宗次と女神とサトミの留守
夏の日差しも、そろそろ苛烈さを潜めつつ。
ここ十数年の間、都では、大きく二派に分裂した天皇家が家督を争い、鎌倉はその介入に余念がない。
いくつかの大きな有事を乗り越え、磐石たりえた鎌倉の政治もすさんでいるという。
「はあああああ」
そんな世相を反映した…わけではない大仰なため息が耳に付く。
「あぁぁぁぁ」
ため息が嘆きに変わる。
境内を掃き清めていた宗次の手が止まる。
「…サトミさんなら、出雲ですよ」
「昨日聞いたわ……。早ようないか」
見るからに消沈しているのは、大井村の龍神、夜叉である。
「新参だから、早く行ってお出迎えをするらしいですよ」
「まだ9の月ですよ」
言って、女神はさらに撃沈する。
「ということは、ふた月も会えないじゃないか!」
神々は、一年に一度出雲に集まる慣わしがある。
そこで何をしているかは詳しく聞いたことは無いが、ひと月帰らない。サトミはまだ新参であるため、さらにひと月先に出雲に入る。
また、すべての神が集まると守護にも弊害がでるため、必ず留守番の神がいるそうだ。
女神も留守番組だ。
「陰謀だあぁぁああ!」
宗次は苦笑するしかない。
宗次は、すでに立派な青年になっていた。
サトミが神格を得るという一件以来、思うところがあり女神の元を離れる決心が付いた。
否。
迷いが無くなったというべきか。
神職への道を歩み始めたのだ。
家を継ぐ責の無い男児には、珍しくない進路だ。
宗次の村でも、それの意味は様々だが、寺社仏閣へ奉公に出た子供は少なくない。
サトミを祭る神社も必要だし、神社があれば神職が必要である。
そも、小さな宮だけに専属の宮司がいる必要もなかったため、ほどなくして正階を得た宗次がサトミの神社の手入れをしている。
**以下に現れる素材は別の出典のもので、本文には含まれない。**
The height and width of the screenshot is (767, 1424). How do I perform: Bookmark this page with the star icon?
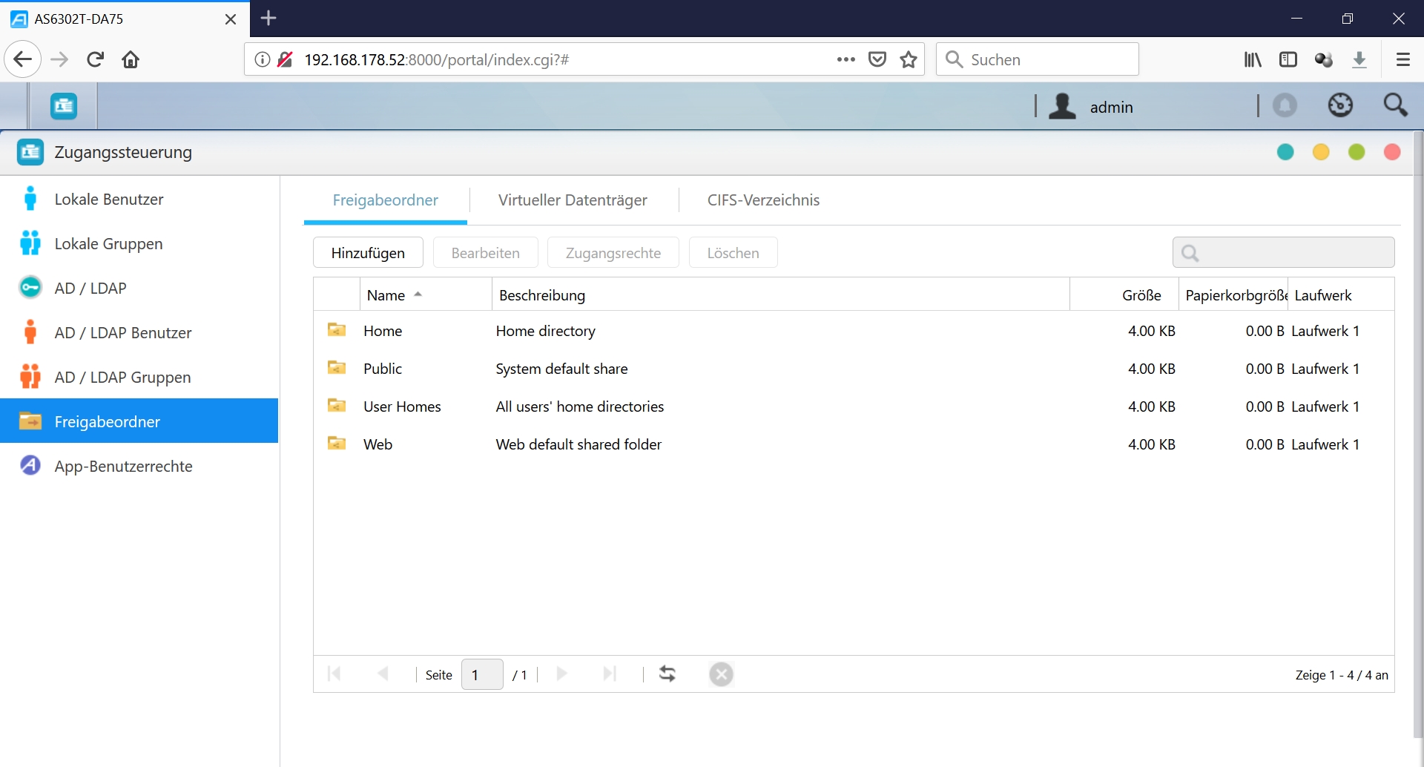click(x=909, y=59)
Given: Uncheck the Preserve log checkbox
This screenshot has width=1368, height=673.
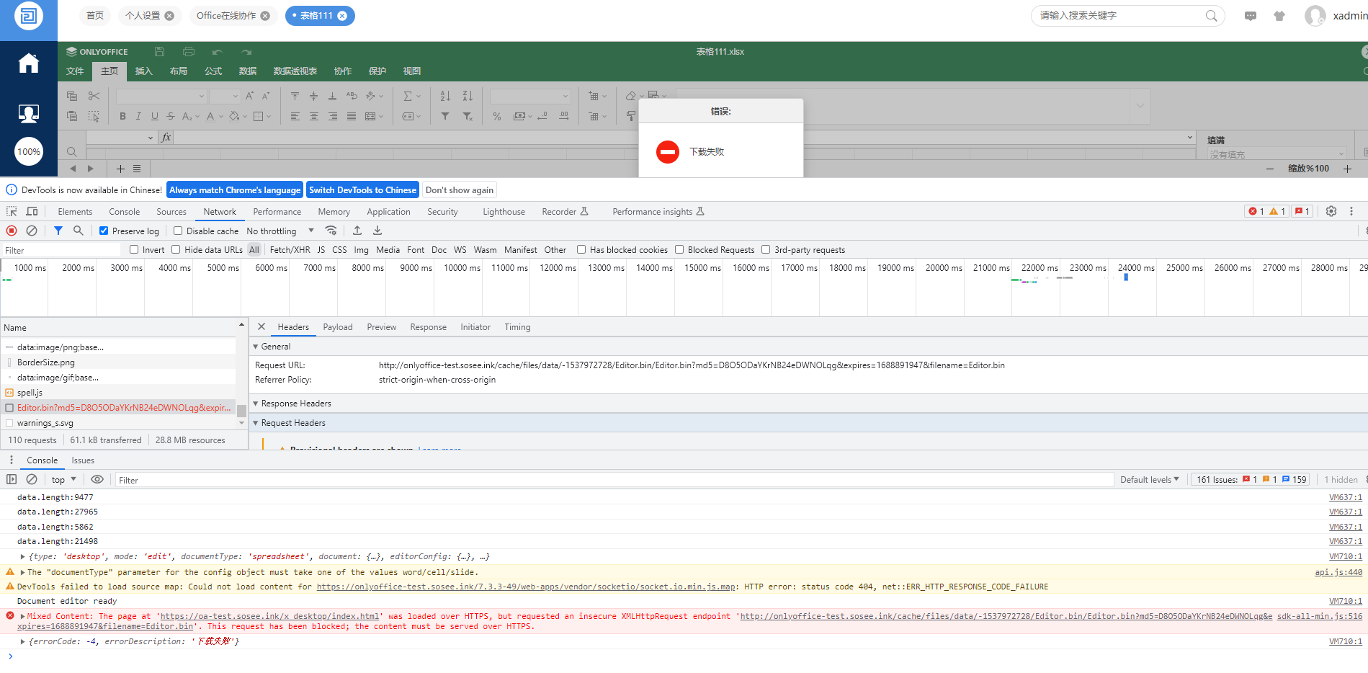Looking at the screenshot, I should (104, 231).
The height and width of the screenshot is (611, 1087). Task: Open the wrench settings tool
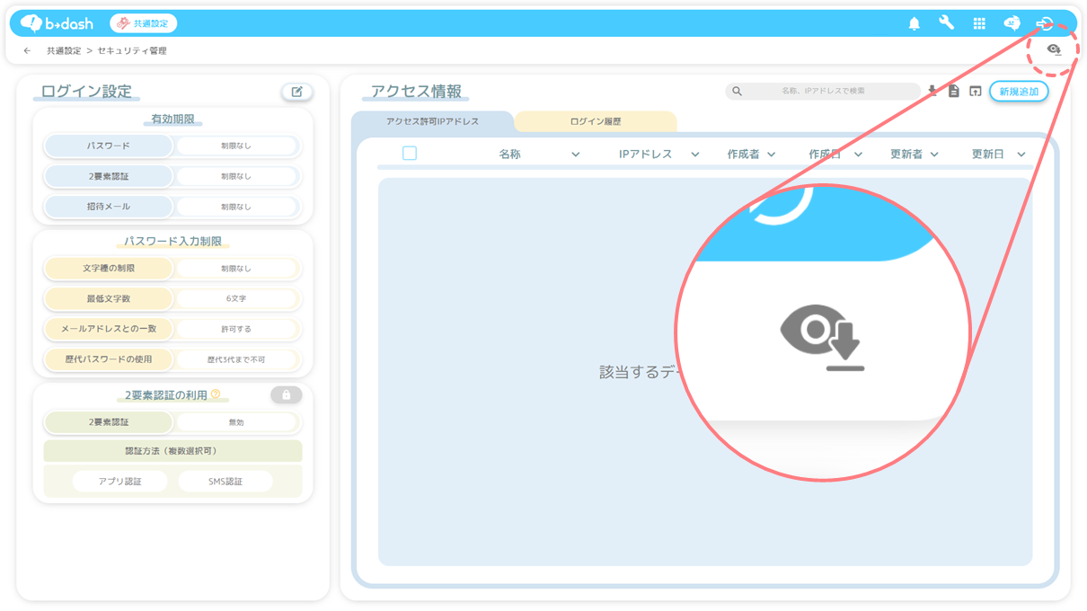tap(947, 23)
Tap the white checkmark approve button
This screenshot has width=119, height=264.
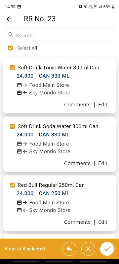[107, 249]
宗次の思いを知ってか、一連の大井村での事件もあり、父頼里は各方面へ根回しをしてくれていた。
サトミの神社は、大井村よりひとつ山を隔てた東の村に建てたれている。
「もう俺では女神様の意趣にそぐわなですからね…」
女神を見下ろすほどに成長した宗次は、もちろん声変わりも終わり、まったくもって女神の好意の的ではない。
神格を得たサトミはといえば、女神の元にいたときと変わらず、理知的な一重が美しい童のままだ。
わざわざ足を運んだにもかかわらず、いるはずの美童もおらず、宗次も成長して見事な大人、となればその落胆も激しい。
しかし、女神は二日にわたって当地を離れる気配が無い。
「なあ、宗次」
落ちた声音のまま、女神が名を呼ぶ。
「はい、なんでしょう」
「お前最近、村の子供に昔話をしてやってるそうじゃないか」
―――気に障ったのかな?
話の流れにはまったく関係の無い唐突な問い。
一瞬、自身の勝手な振る舞いを申し訳なく思い、宗次は謝罪を口にしようとして女神へ向き直り…、止める。
女神の顔に才気が蘇っている。
―――いかん、よからぬことを考えておいでだ。
「かわいい子、いる?」
言外に「私好みの男の子を連れて来い」と命じられているのが判った。